> **Task to complete**: Write the line that contains "Task: Open the online documentation link" and each one after it, word for word, ending with the final line of the data.

> **Dataset records**:
+ + + + +

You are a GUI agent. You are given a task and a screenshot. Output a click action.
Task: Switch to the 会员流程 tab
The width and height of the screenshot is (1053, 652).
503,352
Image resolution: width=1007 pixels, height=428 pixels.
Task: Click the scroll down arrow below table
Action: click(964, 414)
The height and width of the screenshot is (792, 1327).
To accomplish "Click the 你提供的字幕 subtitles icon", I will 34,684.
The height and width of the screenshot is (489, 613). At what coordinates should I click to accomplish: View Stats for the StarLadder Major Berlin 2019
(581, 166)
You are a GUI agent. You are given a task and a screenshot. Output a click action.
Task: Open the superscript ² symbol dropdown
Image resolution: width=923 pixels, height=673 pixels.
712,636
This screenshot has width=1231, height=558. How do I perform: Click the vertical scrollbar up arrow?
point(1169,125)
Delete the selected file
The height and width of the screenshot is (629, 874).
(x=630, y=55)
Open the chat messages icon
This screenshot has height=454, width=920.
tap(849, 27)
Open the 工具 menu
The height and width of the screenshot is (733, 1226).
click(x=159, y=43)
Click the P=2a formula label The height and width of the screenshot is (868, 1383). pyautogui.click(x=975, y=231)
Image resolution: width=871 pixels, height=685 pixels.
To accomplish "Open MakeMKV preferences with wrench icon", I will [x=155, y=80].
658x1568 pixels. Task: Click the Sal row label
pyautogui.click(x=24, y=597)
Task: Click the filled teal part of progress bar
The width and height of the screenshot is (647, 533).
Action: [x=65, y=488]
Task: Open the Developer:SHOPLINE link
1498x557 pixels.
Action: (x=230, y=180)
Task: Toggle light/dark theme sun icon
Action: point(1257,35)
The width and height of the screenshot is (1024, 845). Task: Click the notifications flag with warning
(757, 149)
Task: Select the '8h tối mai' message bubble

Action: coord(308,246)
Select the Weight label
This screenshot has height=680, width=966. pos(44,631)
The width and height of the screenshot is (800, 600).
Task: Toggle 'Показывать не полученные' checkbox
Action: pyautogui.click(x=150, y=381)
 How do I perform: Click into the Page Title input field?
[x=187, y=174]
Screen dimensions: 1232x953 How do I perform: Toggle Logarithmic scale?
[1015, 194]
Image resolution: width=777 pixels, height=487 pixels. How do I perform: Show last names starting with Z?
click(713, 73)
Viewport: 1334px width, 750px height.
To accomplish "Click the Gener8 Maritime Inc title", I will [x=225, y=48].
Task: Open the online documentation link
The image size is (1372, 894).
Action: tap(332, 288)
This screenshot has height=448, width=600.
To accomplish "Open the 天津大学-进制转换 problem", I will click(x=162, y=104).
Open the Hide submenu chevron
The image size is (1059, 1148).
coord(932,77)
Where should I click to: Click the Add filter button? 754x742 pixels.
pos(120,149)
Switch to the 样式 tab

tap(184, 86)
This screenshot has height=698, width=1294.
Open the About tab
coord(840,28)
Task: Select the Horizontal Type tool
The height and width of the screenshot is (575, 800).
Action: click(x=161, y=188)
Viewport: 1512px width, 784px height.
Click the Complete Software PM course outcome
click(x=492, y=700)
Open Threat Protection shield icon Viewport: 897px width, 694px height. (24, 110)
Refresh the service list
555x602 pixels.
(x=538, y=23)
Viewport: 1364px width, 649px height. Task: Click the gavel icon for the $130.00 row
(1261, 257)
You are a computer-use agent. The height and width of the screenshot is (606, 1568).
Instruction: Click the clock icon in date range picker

+ + + + +

> **Answer to this exercise**:
Task: Open the online documentation link
The image size is (1372, 894).
Action: tap(332, 288)
This screenshot has height=448, width=600.
To accomplish "Open the 天津大学-进制转换 problem", I will click(x=162, y=104).
Open the Hide submenu chevron
The image size is (1059, 1148).
coord(932,77)
Where should I click to: Click the Add filter button? 754x742 pixels.
pos(120,149)
Switch to the 样式 tab

tap(184, 86)
This screenshot has height=698, width=1294.
Open the About tab
coord(840,28)
Task: Select the Horizontal Type tool
The height and width of the screenshot is (575, 800).
Action: click(x=161, y=188)
Viewport: 1512px width, 784px height.
Click the Complete Software PM course outcome
click(x=492, y=700)
Open Threat Protection shield icon Viewport: 897px width, 694px height. (24, 110)
Refresh the service list
555x602 pixels.
(x=538, y=23)
Viewport: 1364px width, 649px height. Task: Click the gavel icon for the $130.00 row
(1261, 257)
You are a computer-use agent. The height and width of the screenshot is (606, 1568).
Instruction: Click the clock icon in date range picker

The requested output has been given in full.